DIRECTIVE 1 — Please check each statement against the pull request description and mark it yes or no, quoting the words that decide it. (a) In converged mode, each logical neighbor runs on its own cEOS VM. (b) The changes are meant to let existing tests pass without per-test-case edits. (c) Bash commands run on the cEOS execute in the per-VRF namespaces.
DIRECTIVE 2 — Reproduce the part of the pull request description that opens with the words containing "In converged mode" and closes with "and Framework (improvement)".

TEXT EXTRACT —
* * * * * * *

Skip to content

chore: enable vrf converged topo#24963

Open
auspham wants to merge 3 commits into
sonic-net:masterfrom
auspham:austinpham/37879355-enable-vrf-t0
Open

chore: enable vrf converged topo#24963
auspham wants to merge 3 commits into
sonic-net:masterfrom
auspham:austinpham/37879355-enable-vrf-t0

Conversation

@auspham

@auspham auspham commented May 29, 2026

Copy link
Copy Markdown
Contributor

Description of PR

Enable the converged (multi-VRF) cEOS peer model across the virtual testbeds and add the framework changes needed so existing tests pass unchanged on every converged topology — one solution that fits all cEOS topologies, with no per-test-case edits.

In converged mode a single cEOS VM hosts every logical neighbor as a VRF under one BGP process, and each logical neighbor's interface is renamed on the shared VM. This breaks several assumptions baked into the framework: (1) EOS config writes target router bgp <asn> in the default VRF; (2) tests reference per-logical interface names from minigraph; (3) the legacy untagged backplane reachability (PTF bp ↔ cEOS ↔ DUT) is split into per-VRF VLAN sub-interfaces; and (4) bash <cmd> invocations on the cEOS run in the default Linux netns, while all data routes live in per-VRF ns-<vrf> namespaces.

Type of change

  • Testbed and Framework (improvement)

Back port request

  • 202311
  • 202405
  • 202411
  • 202505
  • 202511
  • 202512
  • 202605

Approach

Problem

  1. EosHost.eos_config() calls land in the default VRF on converged VMs → BGP config writes (shutdown, no_shutdown_bgp, neighbor tweaks) silently miss.

* * * * * * *

RECORDED INFORMATION —
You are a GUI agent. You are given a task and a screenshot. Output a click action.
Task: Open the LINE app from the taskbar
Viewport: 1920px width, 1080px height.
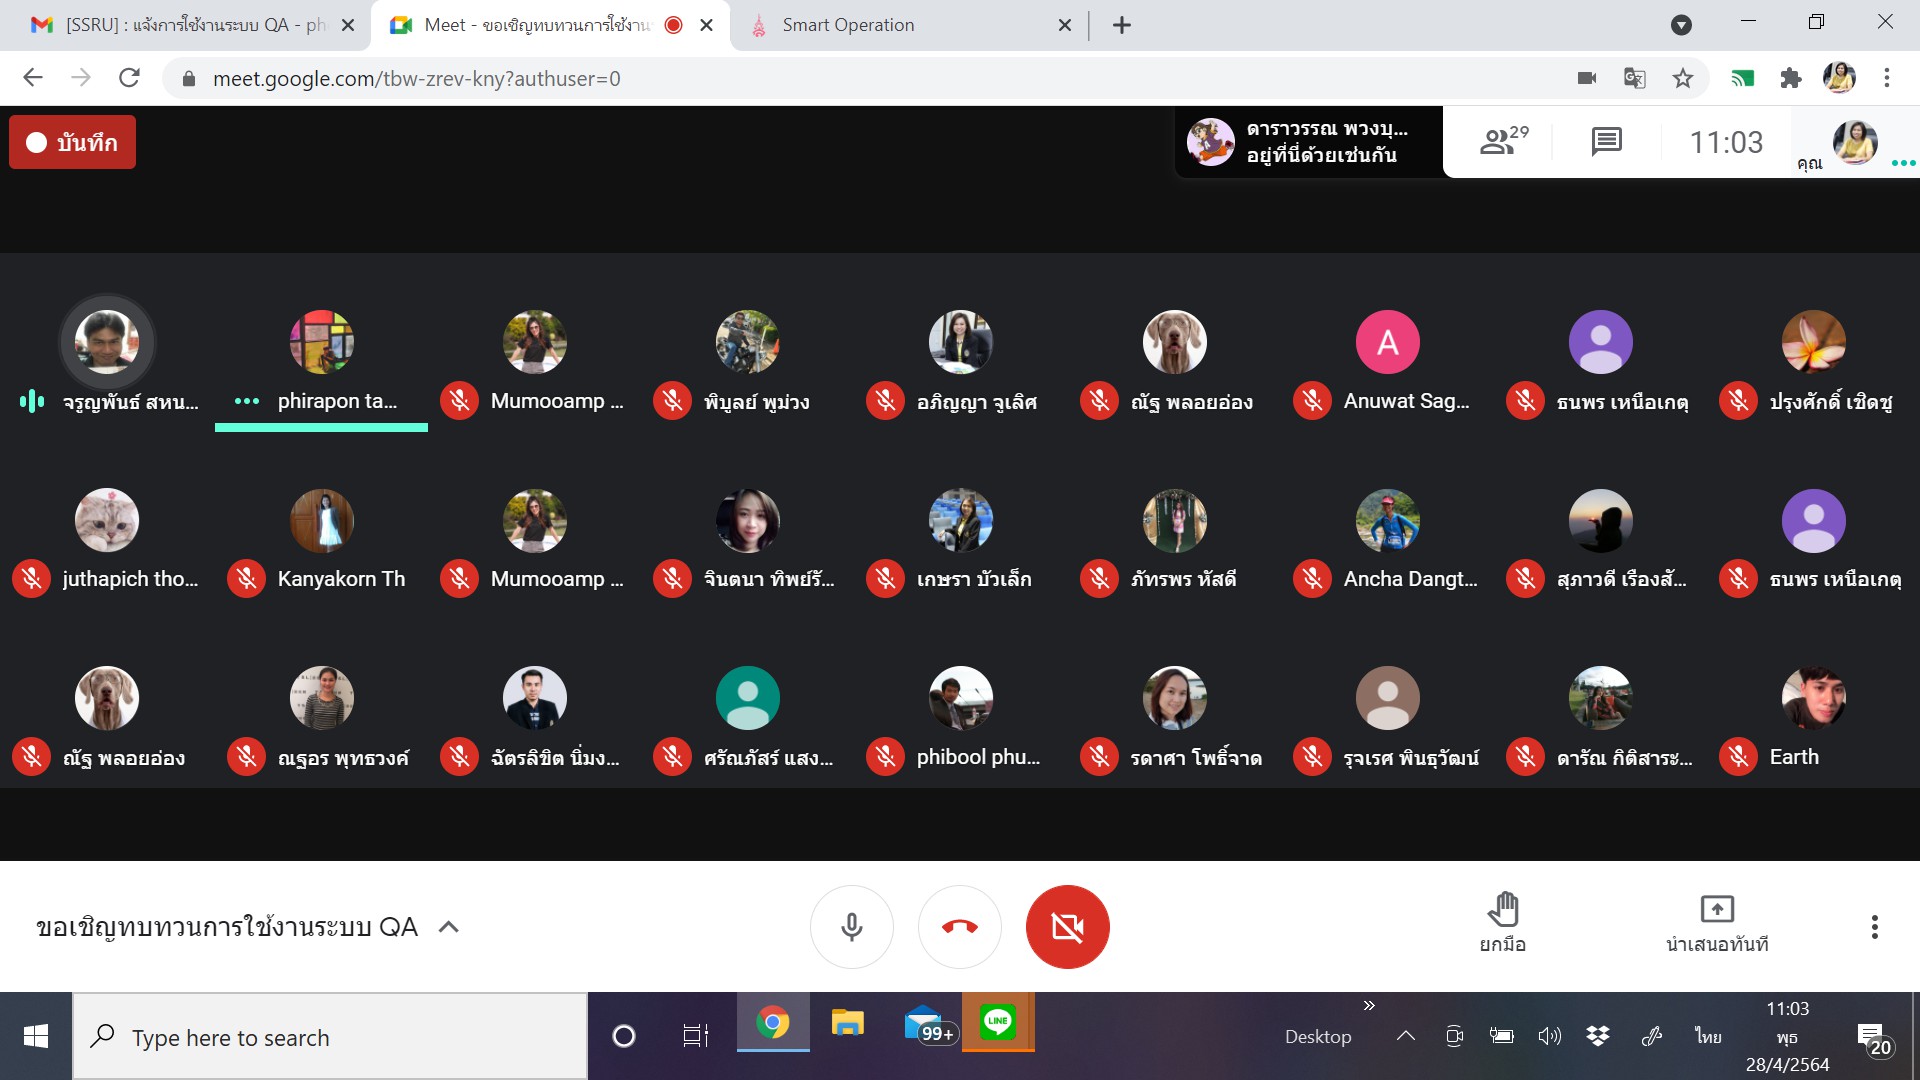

* * * * * * *

ANSWER 1 —
(a) No: "a single cEOS VM hosts every logical neighbor as a VRF under one BGP process"
(b) Yes: "with no per-test-case edits"
(c) No: "bash <cmd> invocations on the cEOS run in the default Linux netns"

ANSWER 2 —
In converged mode a single cEOS VM hosts every logical neighbor as a VRF under one BGP process, and each logical neighbor's interface is renamed on the shared VM. This breaks several assumptions baked into the framework: (1) EOS config writes target router bgp <asn> in the default VRF; (2) tests reference per-logical interface names from minigraph; (3) the legacy untagged backplane reachability (PTF bp ↔ cEOS ↔ DUT) is split into per-VRF VLAN sub-interfaces; and (4) bash <cmd> invocations on the cEOS run in the default Linux netns, while all data routes live in per-VRF ns-<vrf> namespaces.

Type of change

  • Testbed and Framework (improvement)